**Work instructions**: Continue the forum thread about finding a drum carder, picking up after its last post.

**Text segment**:
--*--

# Wanted: Drum carder



## arabgurl88 (Jan 12, 2007)

I am looking for a reasonably prices drum carder. Hand carding takes way to long with the amount of wool we are processing now! Thanks


----------



## Marchwind (May 10, 2002)

If you look in the stickies there should be a link to the Fiber housecleaning pages. Check there for used things you may find it. Or check eBay.

Most of us who have them are way to happy with them to give them up :shrug: 

BTW, if you do find on let us know where. Good Luck!


----------



## MullersLaneFarm (Jul 23, 2004)

But only after you've bought it else someone else might buy it!!

You're safe from me - I have a PG Deb's Deluxe!!!


----------



## Katherine in KY (May 11, 2002)

If by reasonably priced you mean inexpensive you're probably out of luck unless you can find one used that someone is basically giving away. Drum carders are expensive; even the small ones are several hundred dollars. I think they're well worth it, though, if you're going to be processing whole fleeces. And be wary of used ones that might be rusty or have teeth missing. Still, I have a Strauch Finest, and I still comb, flick or tease all the fibers (using dog combs mostly) I put through it. That makes for double the amount of work--you could just spin from the teased fiber--but it makes the batts sooo much nicer. I like the prep process almost as much as the spinning--nice fiber is just a joy to work with.
Good luck in your search.


----------



## MullersLaneFarm (Jul 23, 2004)

You're right Katherine.

I thought I'd be able to go so much faster using a drum carder instead of just hand cards .... WRONG!

It added a new dimension to my fiber. I, too, flick, comb, pick or tease (or combo of said) before putting it through the drum carder. The bats are marvelous.

I want to try using a ditz for roving. Instead of paying big $$ for one, I'm thinking about using a washer (as in what you use with a bolt). Think it would work???

--*--

Data excerpts:
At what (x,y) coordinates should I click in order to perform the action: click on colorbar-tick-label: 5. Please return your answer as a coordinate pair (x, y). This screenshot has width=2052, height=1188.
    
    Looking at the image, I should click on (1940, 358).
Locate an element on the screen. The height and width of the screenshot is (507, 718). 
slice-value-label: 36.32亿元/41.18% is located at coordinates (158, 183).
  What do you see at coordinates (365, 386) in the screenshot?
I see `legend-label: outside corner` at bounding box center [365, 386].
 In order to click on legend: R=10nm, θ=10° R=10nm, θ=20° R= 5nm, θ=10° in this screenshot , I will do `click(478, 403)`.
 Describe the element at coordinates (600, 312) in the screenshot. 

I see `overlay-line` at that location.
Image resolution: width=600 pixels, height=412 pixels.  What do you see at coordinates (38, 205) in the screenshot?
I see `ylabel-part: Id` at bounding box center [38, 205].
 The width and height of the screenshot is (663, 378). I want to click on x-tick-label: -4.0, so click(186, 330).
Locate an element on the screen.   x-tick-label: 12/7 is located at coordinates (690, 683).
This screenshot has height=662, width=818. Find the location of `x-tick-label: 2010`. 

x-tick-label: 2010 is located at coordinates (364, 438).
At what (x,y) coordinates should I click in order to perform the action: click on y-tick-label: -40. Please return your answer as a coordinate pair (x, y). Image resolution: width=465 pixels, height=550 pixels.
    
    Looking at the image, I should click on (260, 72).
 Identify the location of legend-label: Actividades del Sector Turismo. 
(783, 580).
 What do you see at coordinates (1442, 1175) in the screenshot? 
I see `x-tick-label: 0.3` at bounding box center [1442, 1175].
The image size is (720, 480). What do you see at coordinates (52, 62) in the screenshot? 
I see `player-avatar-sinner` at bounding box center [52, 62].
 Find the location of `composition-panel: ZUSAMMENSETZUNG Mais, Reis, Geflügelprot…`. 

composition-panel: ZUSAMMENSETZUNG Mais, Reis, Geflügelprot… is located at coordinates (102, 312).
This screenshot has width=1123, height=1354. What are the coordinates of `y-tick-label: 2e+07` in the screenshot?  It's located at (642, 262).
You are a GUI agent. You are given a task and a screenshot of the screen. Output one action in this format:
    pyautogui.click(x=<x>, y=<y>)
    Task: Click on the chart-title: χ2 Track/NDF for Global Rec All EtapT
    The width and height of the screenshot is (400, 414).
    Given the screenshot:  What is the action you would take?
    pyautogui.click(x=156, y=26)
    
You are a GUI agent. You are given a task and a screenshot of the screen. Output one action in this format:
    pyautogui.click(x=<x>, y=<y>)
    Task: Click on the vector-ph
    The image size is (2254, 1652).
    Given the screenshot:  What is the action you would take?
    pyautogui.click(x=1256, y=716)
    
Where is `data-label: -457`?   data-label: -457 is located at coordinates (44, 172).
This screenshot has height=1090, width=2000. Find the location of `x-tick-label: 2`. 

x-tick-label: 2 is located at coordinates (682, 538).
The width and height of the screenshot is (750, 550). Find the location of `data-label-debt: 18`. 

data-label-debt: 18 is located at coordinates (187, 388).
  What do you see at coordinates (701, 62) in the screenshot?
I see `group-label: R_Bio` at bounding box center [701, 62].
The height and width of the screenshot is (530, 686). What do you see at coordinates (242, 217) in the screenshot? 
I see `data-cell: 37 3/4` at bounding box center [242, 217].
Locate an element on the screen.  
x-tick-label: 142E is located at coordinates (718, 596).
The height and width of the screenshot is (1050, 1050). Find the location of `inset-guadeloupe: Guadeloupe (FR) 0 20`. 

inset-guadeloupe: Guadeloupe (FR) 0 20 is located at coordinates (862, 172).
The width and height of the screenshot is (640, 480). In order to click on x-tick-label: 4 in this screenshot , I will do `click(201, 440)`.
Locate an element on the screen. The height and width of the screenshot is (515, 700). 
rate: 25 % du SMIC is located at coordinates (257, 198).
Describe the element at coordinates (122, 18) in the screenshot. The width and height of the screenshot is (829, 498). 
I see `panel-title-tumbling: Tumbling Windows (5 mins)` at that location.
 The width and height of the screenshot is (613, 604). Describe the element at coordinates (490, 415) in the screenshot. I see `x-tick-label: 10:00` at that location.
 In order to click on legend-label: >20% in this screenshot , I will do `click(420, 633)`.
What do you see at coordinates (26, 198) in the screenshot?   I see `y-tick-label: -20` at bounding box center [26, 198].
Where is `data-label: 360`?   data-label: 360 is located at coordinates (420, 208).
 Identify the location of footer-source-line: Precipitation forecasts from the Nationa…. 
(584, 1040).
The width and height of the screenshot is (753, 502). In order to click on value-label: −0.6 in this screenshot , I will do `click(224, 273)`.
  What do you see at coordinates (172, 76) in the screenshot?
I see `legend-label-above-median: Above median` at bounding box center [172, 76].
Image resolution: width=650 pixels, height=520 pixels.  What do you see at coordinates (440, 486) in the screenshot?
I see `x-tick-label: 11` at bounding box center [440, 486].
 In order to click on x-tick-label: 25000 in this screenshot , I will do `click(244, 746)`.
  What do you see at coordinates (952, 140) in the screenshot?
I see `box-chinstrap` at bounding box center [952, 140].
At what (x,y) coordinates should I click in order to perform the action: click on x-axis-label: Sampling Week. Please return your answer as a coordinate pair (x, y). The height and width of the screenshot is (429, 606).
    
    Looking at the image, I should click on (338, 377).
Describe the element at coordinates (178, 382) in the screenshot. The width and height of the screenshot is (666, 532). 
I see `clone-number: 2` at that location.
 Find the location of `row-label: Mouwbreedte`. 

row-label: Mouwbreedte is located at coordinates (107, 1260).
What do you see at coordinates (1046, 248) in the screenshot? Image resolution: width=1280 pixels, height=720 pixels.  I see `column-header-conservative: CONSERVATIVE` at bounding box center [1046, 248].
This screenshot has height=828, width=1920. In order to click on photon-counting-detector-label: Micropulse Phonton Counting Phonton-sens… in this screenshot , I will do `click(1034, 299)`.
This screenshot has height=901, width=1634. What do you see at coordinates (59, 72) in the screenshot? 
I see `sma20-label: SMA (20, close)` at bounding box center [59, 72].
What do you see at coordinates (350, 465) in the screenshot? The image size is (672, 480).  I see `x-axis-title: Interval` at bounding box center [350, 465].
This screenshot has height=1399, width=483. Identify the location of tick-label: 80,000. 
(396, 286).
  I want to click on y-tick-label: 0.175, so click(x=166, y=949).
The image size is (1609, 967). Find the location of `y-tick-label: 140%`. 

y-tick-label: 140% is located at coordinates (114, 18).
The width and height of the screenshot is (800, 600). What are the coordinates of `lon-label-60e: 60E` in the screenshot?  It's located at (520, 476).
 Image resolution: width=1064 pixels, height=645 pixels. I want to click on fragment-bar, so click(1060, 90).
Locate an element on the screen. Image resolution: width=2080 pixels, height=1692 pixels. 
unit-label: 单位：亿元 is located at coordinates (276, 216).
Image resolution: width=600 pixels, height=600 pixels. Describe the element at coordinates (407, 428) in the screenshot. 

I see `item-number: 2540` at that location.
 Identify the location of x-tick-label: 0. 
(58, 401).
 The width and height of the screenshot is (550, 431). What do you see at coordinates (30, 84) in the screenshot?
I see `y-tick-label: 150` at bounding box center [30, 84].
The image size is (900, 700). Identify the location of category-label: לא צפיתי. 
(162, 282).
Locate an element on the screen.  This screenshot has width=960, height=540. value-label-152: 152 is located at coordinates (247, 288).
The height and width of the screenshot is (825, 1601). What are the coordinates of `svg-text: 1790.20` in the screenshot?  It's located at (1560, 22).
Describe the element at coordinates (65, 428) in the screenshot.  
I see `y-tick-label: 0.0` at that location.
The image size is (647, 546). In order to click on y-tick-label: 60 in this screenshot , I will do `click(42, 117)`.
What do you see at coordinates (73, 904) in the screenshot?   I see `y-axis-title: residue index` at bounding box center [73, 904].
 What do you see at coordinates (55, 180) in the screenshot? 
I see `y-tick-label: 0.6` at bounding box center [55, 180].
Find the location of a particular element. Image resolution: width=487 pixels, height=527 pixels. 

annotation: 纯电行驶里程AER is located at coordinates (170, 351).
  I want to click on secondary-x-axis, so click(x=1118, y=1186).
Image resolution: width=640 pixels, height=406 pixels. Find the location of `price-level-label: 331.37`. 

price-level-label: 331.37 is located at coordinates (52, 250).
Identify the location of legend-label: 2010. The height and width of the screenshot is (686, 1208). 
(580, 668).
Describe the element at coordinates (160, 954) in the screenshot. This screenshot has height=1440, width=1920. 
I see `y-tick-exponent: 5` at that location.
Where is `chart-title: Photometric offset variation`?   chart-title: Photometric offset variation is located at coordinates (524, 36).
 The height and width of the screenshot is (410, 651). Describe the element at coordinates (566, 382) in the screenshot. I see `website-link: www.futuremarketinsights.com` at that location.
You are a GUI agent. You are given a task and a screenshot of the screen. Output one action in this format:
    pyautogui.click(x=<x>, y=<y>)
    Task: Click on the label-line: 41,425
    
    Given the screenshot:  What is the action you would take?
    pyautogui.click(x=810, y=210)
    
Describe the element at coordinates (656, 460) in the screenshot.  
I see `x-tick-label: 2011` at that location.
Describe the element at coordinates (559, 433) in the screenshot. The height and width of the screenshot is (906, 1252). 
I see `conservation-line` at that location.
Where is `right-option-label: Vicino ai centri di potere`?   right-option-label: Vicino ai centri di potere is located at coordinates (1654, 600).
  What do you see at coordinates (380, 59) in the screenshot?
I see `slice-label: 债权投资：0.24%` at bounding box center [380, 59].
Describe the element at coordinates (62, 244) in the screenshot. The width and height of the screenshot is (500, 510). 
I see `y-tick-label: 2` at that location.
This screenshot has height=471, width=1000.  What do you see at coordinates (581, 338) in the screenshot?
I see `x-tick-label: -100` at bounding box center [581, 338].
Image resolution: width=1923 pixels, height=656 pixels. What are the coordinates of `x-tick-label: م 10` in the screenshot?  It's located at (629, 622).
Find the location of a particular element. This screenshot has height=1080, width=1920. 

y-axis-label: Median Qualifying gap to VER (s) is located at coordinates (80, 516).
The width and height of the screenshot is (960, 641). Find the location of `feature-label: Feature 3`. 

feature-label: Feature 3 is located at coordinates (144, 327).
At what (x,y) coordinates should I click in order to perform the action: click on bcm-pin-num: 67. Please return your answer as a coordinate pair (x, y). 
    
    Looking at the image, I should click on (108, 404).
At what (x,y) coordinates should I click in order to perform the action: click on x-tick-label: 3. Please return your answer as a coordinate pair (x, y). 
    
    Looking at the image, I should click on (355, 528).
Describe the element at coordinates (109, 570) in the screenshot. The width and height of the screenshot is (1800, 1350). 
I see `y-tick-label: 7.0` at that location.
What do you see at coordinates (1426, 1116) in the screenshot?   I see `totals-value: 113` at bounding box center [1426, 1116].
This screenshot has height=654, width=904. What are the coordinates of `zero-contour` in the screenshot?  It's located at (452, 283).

--*--

**Task output**:
----------



## Katherine in KY (May 11, 2002)

I'm sure it will work, but it might be hard to hold onto. Some people use the plastic top with holes of a spice bottle or just punch holes in a piece of plastic. I have one with a hole in a rounded piece of PVC.


----------



## arabgurl88 (Jan 12, 2007)

I know that drum carders are expensive and I'm not looking for something cheap. I whould consider a used one in fair condition but I just ment something under maybe $400.


----------



## MullersLaneFarm (Jul 23, 2004)

thanks Katherine! One of these days, I'll have to look around and see what I have to experiment with. It will probably have to wait until winter again though. The gardens are already taking up most of my spare time.

Unless ..... I can find time for someone to experiment with it during our Homesteading Weekend next month!


----------



## Katherine in KY (May 11, 2002)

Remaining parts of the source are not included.